Following the release of the original Cinema Camera, Blackmagic Design continued to expand the Cinema Camera product line with several new models. These included the Micro Cinema Camera in 2015, the Pocket Cinema Camera 4K in 2018, the Pocket Cinema Camera 6K later that year, the Pocket Cinema Camera 6K Pro in 2021, the Pocket Cinema Camera 6K G2 in 2022, and the full-frame Cinema Camera 6K in 2023. These later models introduced newer image sensors, higher recording resolutions, Blackmagic RAW recording, and additional hardware improvements, while the original Cinema Camera remained notable as the company's first digital cinema camera and the product that established the Cinema Camera line.

== Design ==

=== Specifications and hardware ===
The Cinema Camera can be bought in Canon EF, MFT and Arri PL models, although the EF is the only model native to the Carl Zeiss ZE mount. All models include DaVinci Resolve with purchase. The camera is 4.9 x 6.5 x 4.46 in and weighs 3.3 lbs and the TRS, phone connector, LANC, Thunderbolt and SDI ports are on the right side, while the slot for solid-state drives are on the right. The device also offers 13 stops of dynamic range through every shot.

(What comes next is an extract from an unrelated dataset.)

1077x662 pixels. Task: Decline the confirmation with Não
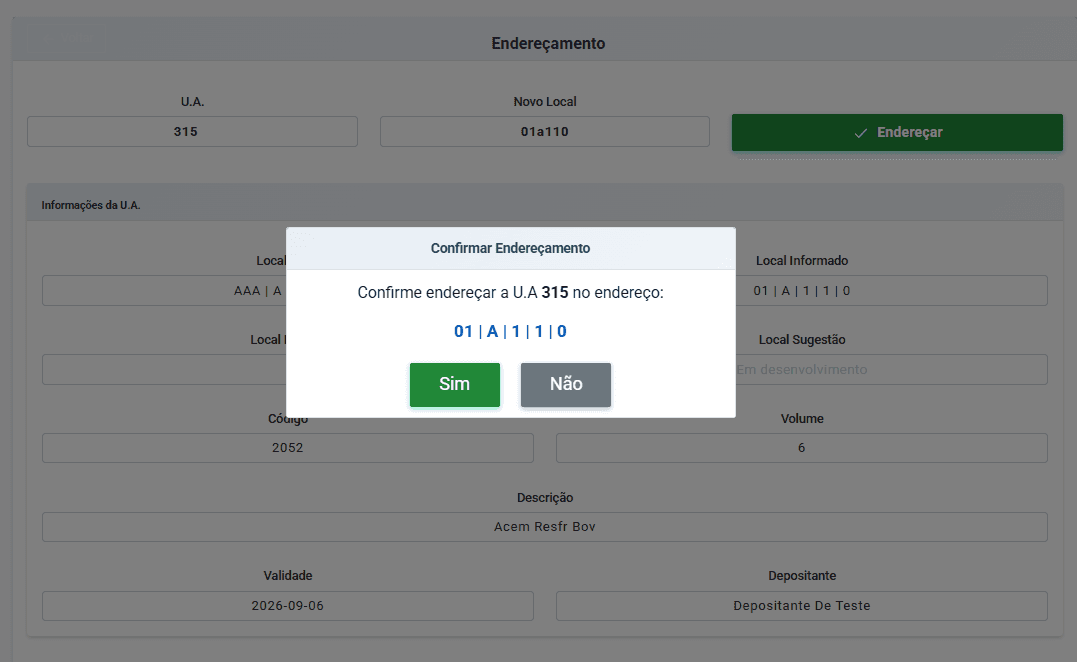[x=565, y=384]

The Camera has a 5" 800x480 LCD touchscreen display and dedicated buttons that can play and pause, stop, skip, focus and record media, access the menu and to power on the device. It can record raw, CinemaDNG, Apple ProRes and Avid DNxHD onto 2.5K and 1080p resolutions, as well as lossless 2.5K raw, in 23.98, 24, 25, 29.97 and 30 fps.

=== Software ===
The device runs on a proprietary software called Camera Utility, which mainly powers the interface and system. However, unlike most systems which update through firmware over the air, updates to the software must be done on a computer through USB and are obtained through Blackmagic's Support Center. Files shot through the camera can be viewed individually and metadata, such as shot, scene and take numbers, can be assigned to each one. The SSD can also be internally formatted, instead of manually removing it and formatting on another platform, into exFAT and HFS+.